A Black Hat USA briefing scheduled for late July will discuss falsifying of iris scans and the hacking of iris recognition systems, according to a report in Computerworld.
Javier Galbally, an assistant researcher at Universidad Autonoma de Madrid, will lead the talk. Galbally has an extensive research background in the vulnerabilities of biometric systems and sees hacking iris recognition systems as a real possibility.
It has been assumed that the use of binary iris code – a very compact representation of an iris image – does not contain enough information to enable replication of the original iris. However, the accuracy of the synthetic iris codes, though detectable by a human expert, can fool iris recognition systems.
Gabally’s research examines the effectiveness of synthetic iris patterns against the iris recognition systems on the market.
By using a database of fake images derived from actual irises, and printing them with a commercial printer, Galbally found “40% of the images were accepted by iris scanners, granting access to the imposter at a rate of 50% or better.”
These findings are particularly valid as the FBI prepares to test its own iris detection database in conjunction with private corporation B12 Technologies.

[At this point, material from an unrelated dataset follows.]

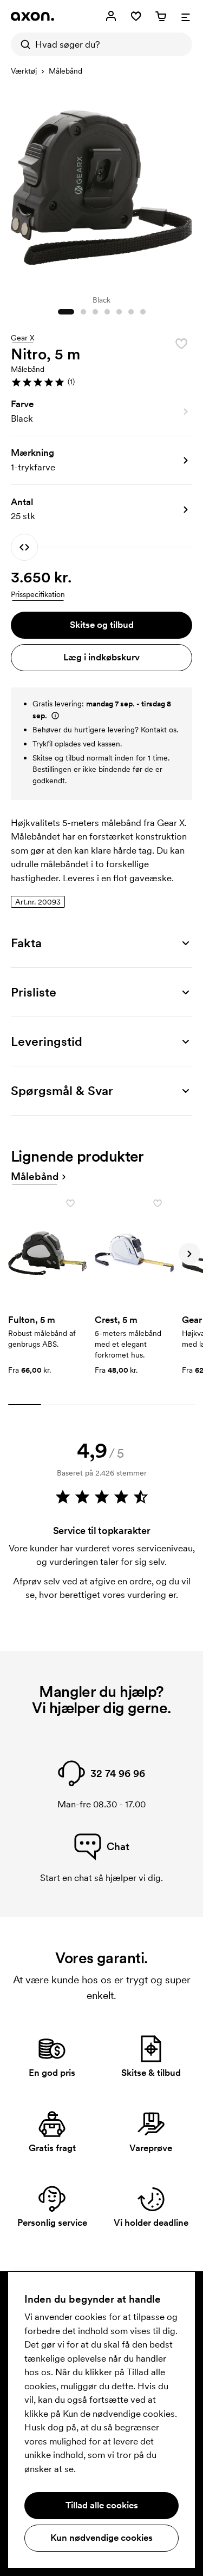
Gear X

The announcement made last year plans to institute a nationwide face and recognition system, and builds on B12’s Inmate Identification and Recognition System (IRIS) that has been in operation for the past six-years.
Galbally’s research proves that iris scanning is not yet an impervious method of identification, and with government agencies like the FBI planning to incorporate this technology on the national level, his briefing at Black Hat USA is sure to be compelling.